학술논문

A Conditional Random Fields-Based Identification for Small Lakes Over Multiple Melt Seasons Using Sentinel-2 Imagery in the Larsemann Hills, East Antarctica
Document Type
article
Source
IEEE Journal of Selected Topics in Applied Earth Observations and Remote Sensing, Vol 17, Pp 9503-9516 (2024)
Subject
Conditional random fields (CRF)
small lakes
spatial and temporal analysis
superpixel-pixel-subpixel
Ocean engineering
TC1501-1800
Geophysics. Cosmic physics
QC801-809
Language
English
ISSN
1939-1404
2151-1535
Abstract
This study provides the first long-time series of spatial and temporal distributions for small lakes in the Larsemann Hills (69°23′S, 76°20′E) in the East Antarctic. In the Larsemann oasis, there is a significant number of over 150 small lakes, which can be observed with high spatial resolution in remote sensing imagery. However, accurately identifying and analyzing these small water bodies and elongated rivers has been challenging due to the mixed pixels effect and limitations in available middle spatial resolution imagery. In our study, we propose a data-driven approach within the conditional random fields framework, which considers three scales: superpixel, pixel, and subpixel, to refine the boundaries of small water bodies efficiently.
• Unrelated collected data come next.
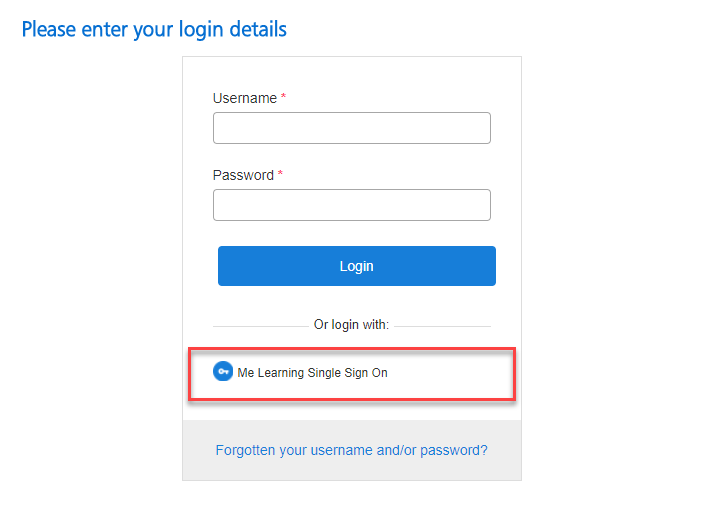Click the red asterisk beside Password
The image size is (706, 522).
(280, 173)
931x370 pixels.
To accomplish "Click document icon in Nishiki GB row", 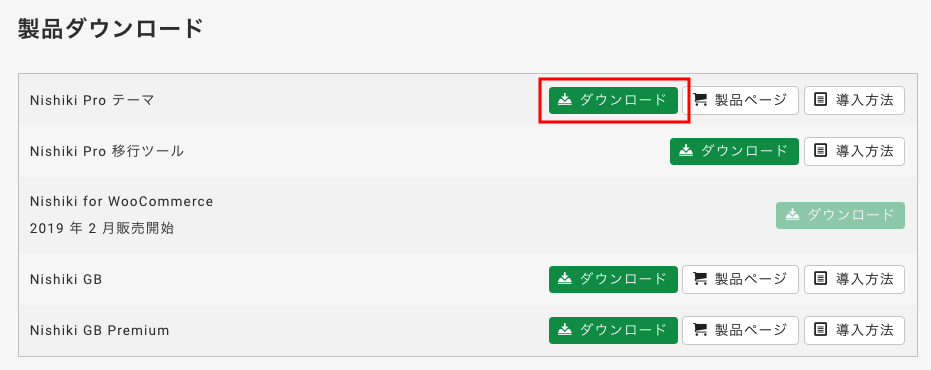I will click(821, 279).
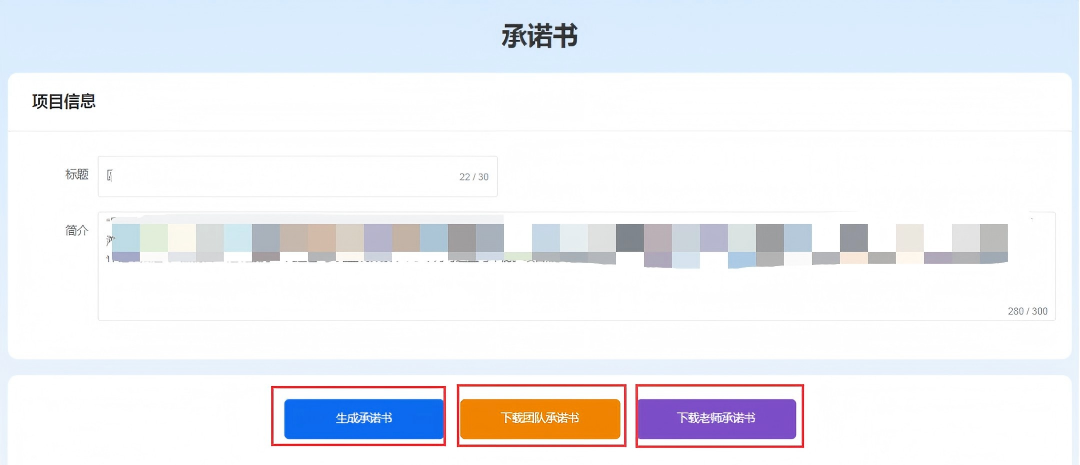
Task: Focus the 标题 input field
Action: [x=280, y=176]
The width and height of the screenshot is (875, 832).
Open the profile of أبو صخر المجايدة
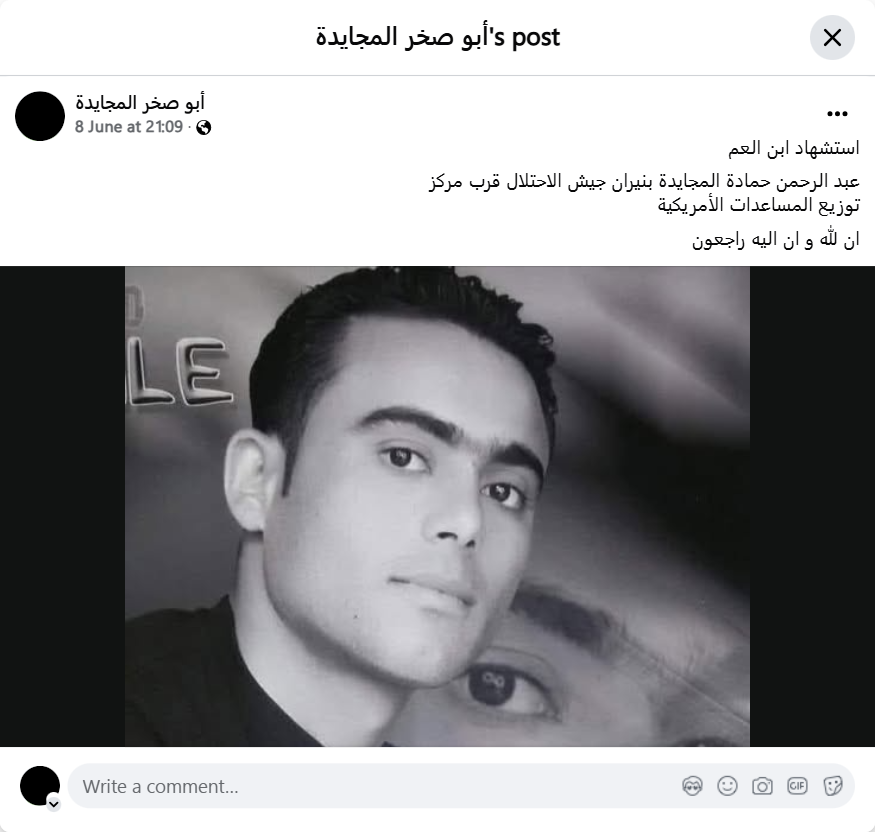click(140, 103)
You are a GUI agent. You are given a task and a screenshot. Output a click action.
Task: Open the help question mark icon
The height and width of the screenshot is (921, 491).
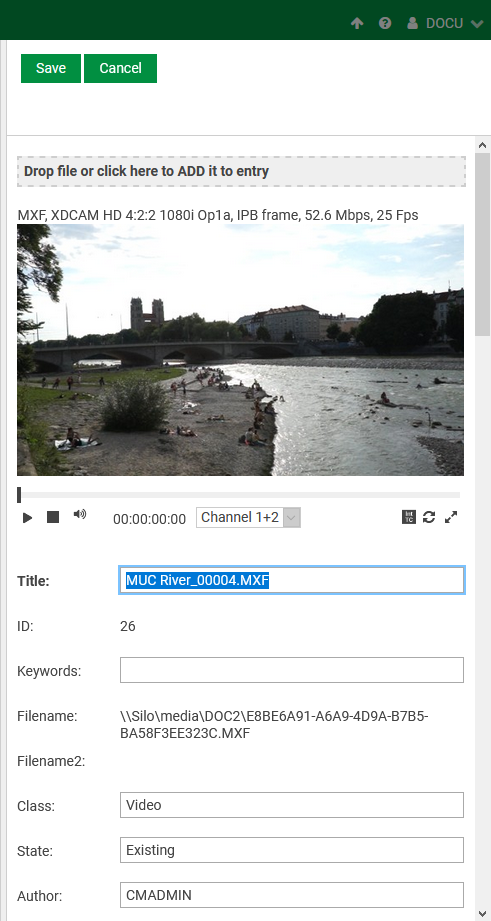click(x=385, y=23)
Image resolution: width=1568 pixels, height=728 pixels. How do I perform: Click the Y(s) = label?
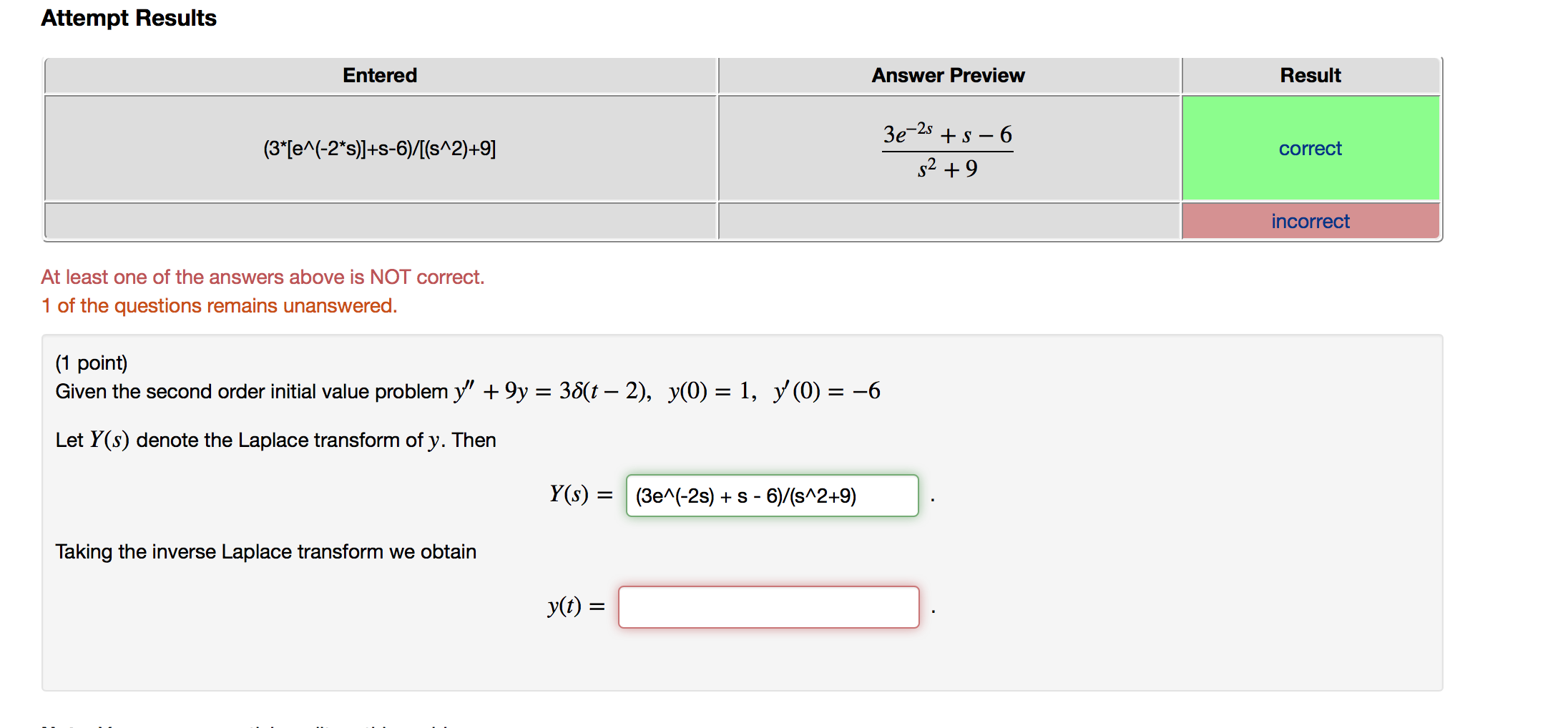tap(578, 493)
The superpixel level quickly identifies the main water body and normalized difference water index provides a buffer region, while the pixel level employs support vector machine (SVM) to obtain a more precise boundary. Subpixel mapping technology within the pixel level further reduces mixed pixel effects for improved accuracy. The waterbodies were extracted from Sentinel-2 images with a spatial resolution of 10 m. The lake boundaries derived from the proposed algorithm in this study showed good agreement with in situ measurements of the lake shoreline delineated by aerial images from the 39th Chinese Antarctic Scientific Expedition. The analysis revealed distinct seasonal patterns across the Larsemann Hills, while the lake areas achieved their peak extents earlier, specifically in February before 2020 and in January after 2020. The water body mapping based on the proposed algorithm can contribute to Antarctic remote sensing hydrological observations, particularly in the monitoring of outburst events. These findings demonstrate the potential of extending this method to other Antarctic oases to enhance intra-annual lake observations. Moreover, Sentinel-2 images provide valuable remote sensing data for studying the seasonal cycles of water bodies, including those of varying sizes in the Larsemann Hills, based on long-term time series imagery.